In addition, with the Optical Navigation Camera , the MRO has an experiment for optical navigation for a more precise entry into the orbit of Mars. To this end, the Mars moons Phobos and Deimos are photographed 30 to two days before the probe arrives on Mars in order to determine the exact position of the probe. The Optical Navigation Camera is not necessary for the MRO to enter orbit safely. However, if this experiment yields positive results, this type of navigation will be used in future landing missions, which must arrive at Mars with a very high degree of precision in order not to miss the very precisely defined landing sites.

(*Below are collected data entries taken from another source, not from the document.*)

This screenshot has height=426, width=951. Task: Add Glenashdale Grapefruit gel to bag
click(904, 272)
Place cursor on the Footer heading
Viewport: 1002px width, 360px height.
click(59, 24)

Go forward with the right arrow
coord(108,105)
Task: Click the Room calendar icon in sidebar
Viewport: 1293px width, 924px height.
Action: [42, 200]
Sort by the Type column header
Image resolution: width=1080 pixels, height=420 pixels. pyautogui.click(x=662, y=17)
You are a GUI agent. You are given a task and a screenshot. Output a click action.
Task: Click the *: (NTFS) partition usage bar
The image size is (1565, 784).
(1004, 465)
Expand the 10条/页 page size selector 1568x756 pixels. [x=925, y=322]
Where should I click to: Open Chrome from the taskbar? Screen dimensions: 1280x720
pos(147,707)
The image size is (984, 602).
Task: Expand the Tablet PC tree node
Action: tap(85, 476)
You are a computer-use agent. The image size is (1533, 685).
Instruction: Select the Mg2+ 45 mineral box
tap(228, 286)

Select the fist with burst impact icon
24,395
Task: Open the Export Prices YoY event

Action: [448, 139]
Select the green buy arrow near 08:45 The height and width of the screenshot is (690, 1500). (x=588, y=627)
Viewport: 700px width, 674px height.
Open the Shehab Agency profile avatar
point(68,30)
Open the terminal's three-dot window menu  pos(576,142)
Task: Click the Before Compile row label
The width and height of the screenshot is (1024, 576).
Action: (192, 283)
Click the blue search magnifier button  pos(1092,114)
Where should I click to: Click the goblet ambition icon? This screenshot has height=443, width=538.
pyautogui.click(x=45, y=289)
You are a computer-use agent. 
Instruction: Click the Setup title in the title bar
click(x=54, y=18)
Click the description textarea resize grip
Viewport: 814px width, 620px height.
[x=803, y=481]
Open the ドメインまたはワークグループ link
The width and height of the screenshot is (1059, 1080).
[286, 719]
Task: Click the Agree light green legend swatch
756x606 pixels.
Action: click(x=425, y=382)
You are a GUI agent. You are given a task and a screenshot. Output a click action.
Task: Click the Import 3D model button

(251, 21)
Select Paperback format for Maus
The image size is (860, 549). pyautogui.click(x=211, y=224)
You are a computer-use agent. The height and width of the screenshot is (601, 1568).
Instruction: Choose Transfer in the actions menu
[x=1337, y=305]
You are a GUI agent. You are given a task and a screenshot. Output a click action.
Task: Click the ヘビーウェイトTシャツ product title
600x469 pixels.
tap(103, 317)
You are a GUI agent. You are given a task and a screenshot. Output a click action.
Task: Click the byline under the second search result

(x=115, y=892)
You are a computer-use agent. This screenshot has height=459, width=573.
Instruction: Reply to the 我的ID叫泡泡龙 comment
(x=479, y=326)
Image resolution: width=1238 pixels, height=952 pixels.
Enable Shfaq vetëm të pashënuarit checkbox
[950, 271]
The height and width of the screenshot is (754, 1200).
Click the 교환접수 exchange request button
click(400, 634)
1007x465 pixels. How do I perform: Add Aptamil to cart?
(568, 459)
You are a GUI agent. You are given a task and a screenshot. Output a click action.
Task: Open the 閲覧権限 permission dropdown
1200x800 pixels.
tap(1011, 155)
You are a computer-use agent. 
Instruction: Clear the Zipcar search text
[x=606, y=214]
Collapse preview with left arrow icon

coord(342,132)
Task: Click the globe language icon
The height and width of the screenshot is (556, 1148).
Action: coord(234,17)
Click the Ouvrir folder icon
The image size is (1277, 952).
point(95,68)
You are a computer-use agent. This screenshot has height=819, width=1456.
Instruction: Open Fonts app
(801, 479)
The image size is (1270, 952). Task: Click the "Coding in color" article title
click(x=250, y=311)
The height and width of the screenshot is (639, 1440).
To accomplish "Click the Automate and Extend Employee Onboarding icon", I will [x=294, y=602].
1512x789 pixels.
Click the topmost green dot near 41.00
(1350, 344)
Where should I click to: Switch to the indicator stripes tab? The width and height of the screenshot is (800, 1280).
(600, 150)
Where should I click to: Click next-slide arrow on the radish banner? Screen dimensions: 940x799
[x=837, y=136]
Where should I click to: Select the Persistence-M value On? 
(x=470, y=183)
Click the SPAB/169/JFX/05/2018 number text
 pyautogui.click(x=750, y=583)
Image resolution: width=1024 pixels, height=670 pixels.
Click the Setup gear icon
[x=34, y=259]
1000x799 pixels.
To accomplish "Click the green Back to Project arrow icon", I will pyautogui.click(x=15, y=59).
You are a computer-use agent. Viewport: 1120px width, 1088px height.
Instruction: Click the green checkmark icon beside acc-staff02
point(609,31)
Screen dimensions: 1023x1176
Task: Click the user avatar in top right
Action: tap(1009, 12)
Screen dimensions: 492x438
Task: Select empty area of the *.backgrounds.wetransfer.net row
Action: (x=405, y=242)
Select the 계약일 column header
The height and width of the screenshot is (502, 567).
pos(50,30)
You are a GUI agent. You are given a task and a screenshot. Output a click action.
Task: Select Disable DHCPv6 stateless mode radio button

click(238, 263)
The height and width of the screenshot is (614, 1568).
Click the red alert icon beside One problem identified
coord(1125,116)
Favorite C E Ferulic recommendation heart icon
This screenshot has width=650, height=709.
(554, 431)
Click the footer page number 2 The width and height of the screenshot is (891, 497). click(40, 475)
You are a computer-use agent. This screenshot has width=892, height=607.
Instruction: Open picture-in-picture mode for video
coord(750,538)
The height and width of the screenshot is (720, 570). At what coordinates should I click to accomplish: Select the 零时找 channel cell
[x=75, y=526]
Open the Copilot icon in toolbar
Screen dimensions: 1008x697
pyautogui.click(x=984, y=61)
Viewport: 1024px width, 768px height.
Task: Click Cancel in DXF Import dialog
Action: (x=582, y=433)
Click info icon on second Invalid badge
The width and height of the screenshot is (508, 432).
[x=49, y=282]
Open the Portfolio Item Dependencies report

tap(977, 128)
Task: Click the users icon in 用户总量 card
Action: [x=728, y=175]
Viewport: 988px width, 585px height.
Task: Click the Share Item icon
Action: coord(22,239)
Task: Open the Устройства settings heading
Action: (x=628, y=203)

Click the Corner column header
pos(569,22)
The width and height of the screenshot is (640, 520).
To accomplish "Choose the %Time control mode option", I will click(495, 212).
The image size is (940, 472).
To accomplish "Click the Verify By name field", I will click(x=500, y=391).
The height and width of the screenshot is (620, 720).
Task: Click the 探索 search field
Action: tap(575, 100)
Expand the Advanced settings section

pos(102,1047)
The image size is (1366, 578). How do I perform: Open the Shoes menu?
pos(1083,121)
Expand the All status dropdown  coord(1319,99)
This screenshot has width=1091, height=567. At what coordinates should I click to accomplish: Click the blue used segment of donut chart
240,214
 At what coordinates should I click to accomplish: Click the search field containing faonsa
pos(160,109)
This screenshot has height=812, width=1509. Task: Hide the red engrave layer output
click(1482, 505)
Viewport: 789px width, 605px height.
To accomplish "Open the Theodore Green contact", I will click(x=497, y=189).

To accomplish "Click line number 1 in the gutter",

MRO instruments and their areas of application
HiRISE camera preparing for launch
Comparison of the HiRISE camera with the MOC camera of the Mars Global Surveyor

On board the MRO there are six scientific instruments as well as some technical experiments, such as the Ka-band communication, the Electra communication system and the optical navigation camera. The technical experiments were described in the section Technology , here the scientific instruments are presented.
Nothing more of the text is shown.